*TASK DIRECTIONS*.
Reproduce the material below word for word, leaving out the pictures.

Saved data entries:
————————
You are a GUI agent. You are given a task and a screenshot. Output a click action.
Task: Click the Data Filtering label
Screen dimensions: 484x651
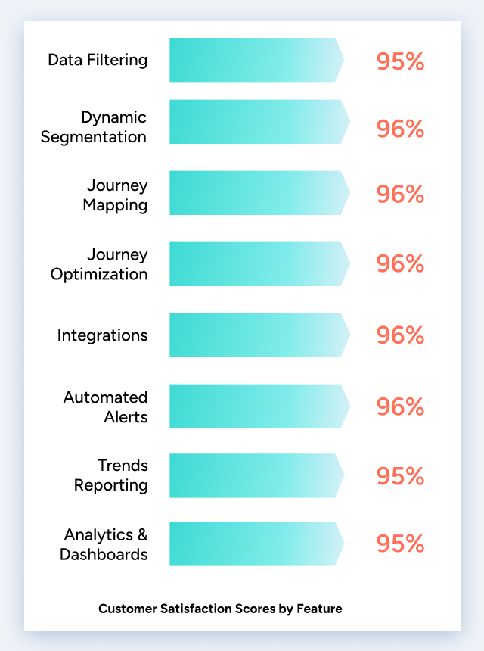[x=98, y=60]
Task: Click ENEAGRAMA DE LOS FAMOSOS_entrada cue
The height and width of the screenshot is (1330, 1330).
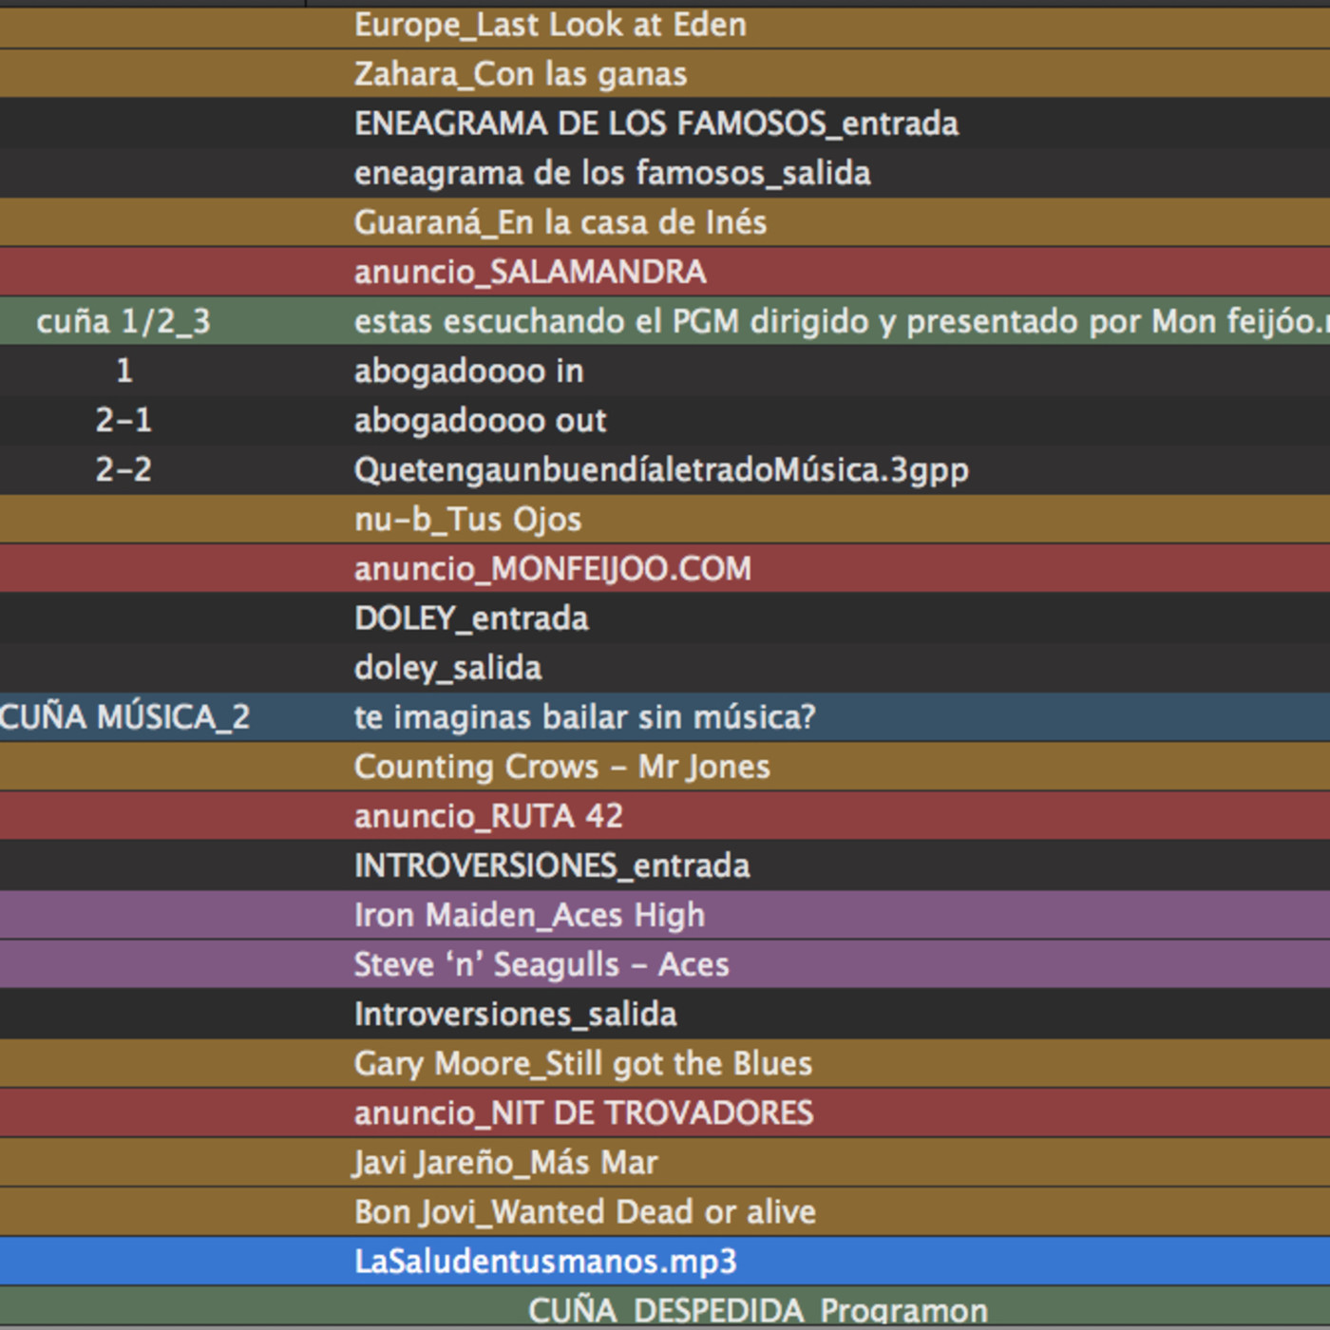Action: tap(656, 124)
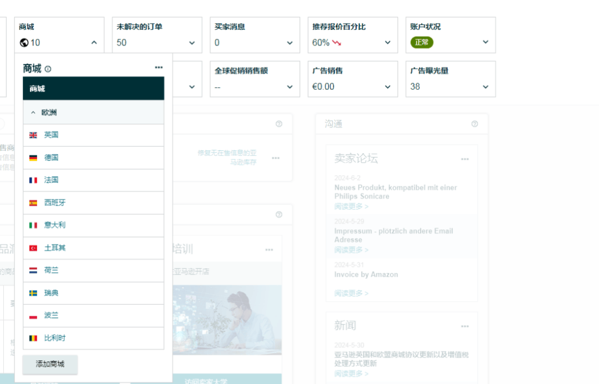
————————
*RESULT FOR THIS EXERCISE*.
You are a GUI agent. You are given a task and a screenshot. Output a click action.
Task: Click the Data Filtering label
Screen dimensions: 484x651
[x=98, y=60]
Task: Click ENEAGRAMA DE LOS FAMOSOS_entrada cue
The height and width of the screenshot is (1330, 1330).
Action: tap(656, 124)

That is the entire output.